Cito esse conceito porque podemos entender a Memética é uma espécie de protociência (inspirada da genética) que analisa como uma unidade de informação é disseminada de forma exponencial.

Seria uma ciência moderna que estuda a dinâmica dos processos linguísticos e a sua cognição e reelaboração pelos receptores.

Chomsky dizia que a linguagem "errada" é fértil e tende à perpetuidade e a sua propagação (ou algo assim) e a recíproca seria verdadeira. Claro que ele se refere a isso como linguísta. A gramática é normativa e deve ser observada; a linguagem é dinâmica. Essa seria a diferença ífundamental, para que não se discuta a diferença de níveis de linguagem, língua formal e a gíria, o falado e o escrito.

Afinal, todos lembram que, no começo da Internet, havia uma forte resistência ao chamado "miguxês", que er aum misto de escrever com apuro (já que amaioria das pessoas se viu diante de um teclado sem ter noções de datilografia) ou criar um código particular, entronizada pelo uso contínuo da conversação virtual.

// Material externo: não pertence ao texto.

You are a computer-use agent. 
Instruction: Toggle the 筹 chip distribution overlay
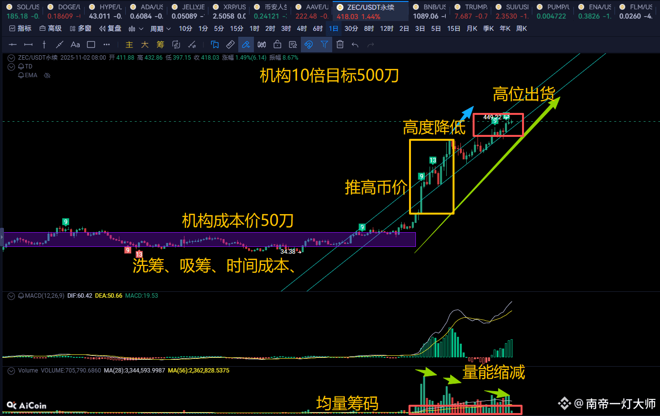(x=160, y=44)
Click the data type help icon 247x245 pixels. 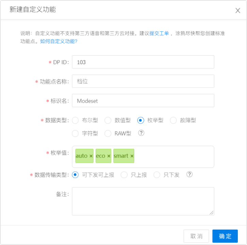pyautogui.click(x=141, y=133)
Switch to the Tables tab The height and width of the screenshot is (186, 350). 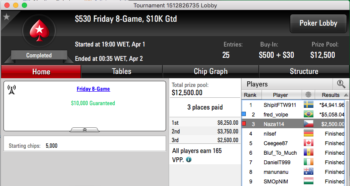point(122,71)
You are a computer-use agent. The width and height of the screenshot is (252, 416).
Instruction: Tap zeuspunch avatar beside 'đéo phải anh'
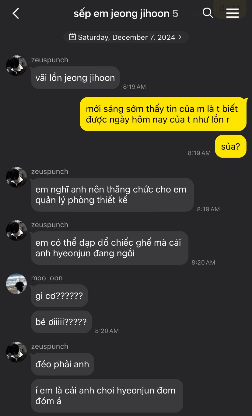click(16, 352)
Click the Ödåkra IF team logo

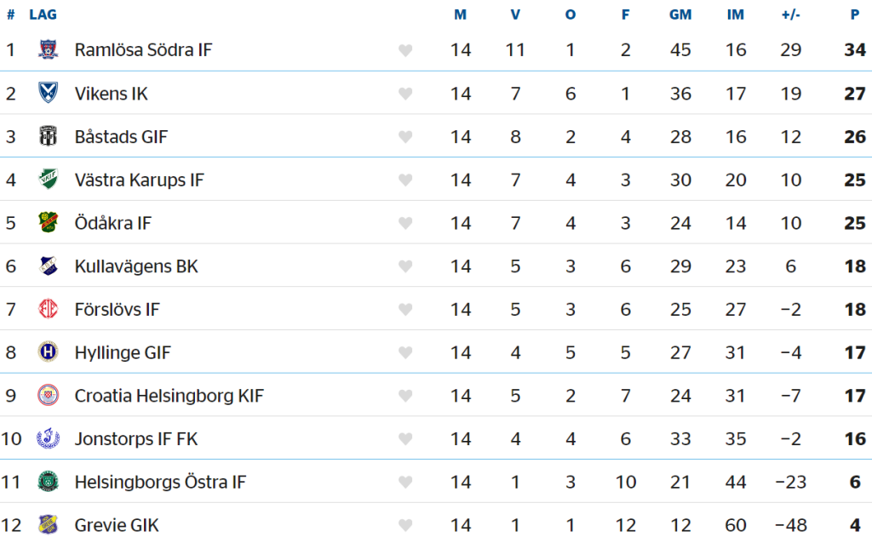[x=48, y=223]
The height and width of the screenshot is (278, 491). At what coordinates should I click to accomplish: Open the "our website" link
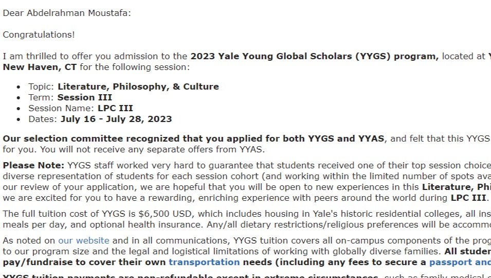(84, 241)
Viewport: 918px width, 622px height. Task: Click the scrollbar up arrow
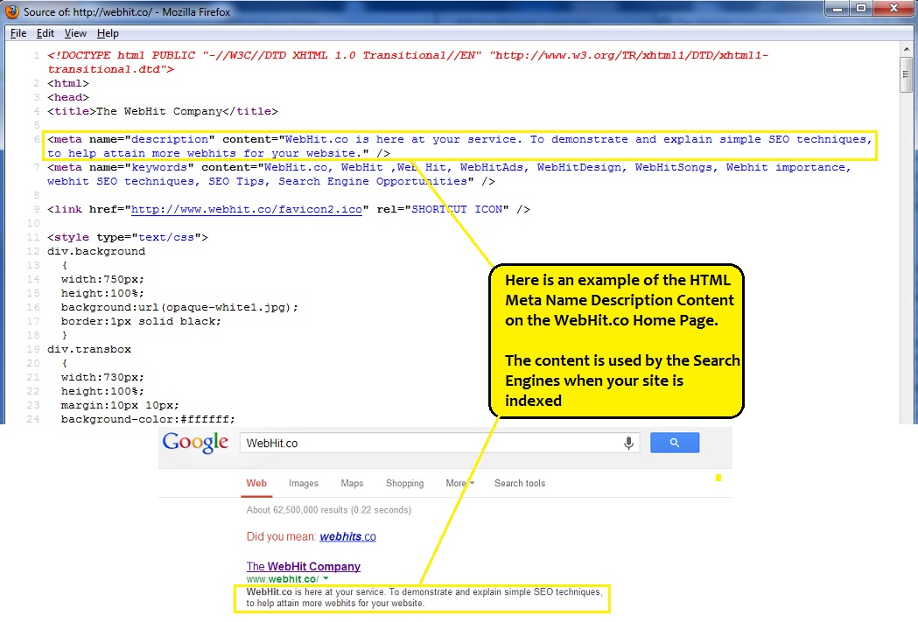[x=907, y=50]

Glosando o mote do Chomsky, a afirmação dele pode ser alicerçada pela memética, que é uma protociência que analisa como signos ou linguagem escrita acaba sofrendo uma clivagem e uma mutação crítica (fazendo uso da intertextualidade como ironia ou deboche à clichês ou frases feitas, que, a rigor, são memes em potencial) e criativa dentro do meio virtual.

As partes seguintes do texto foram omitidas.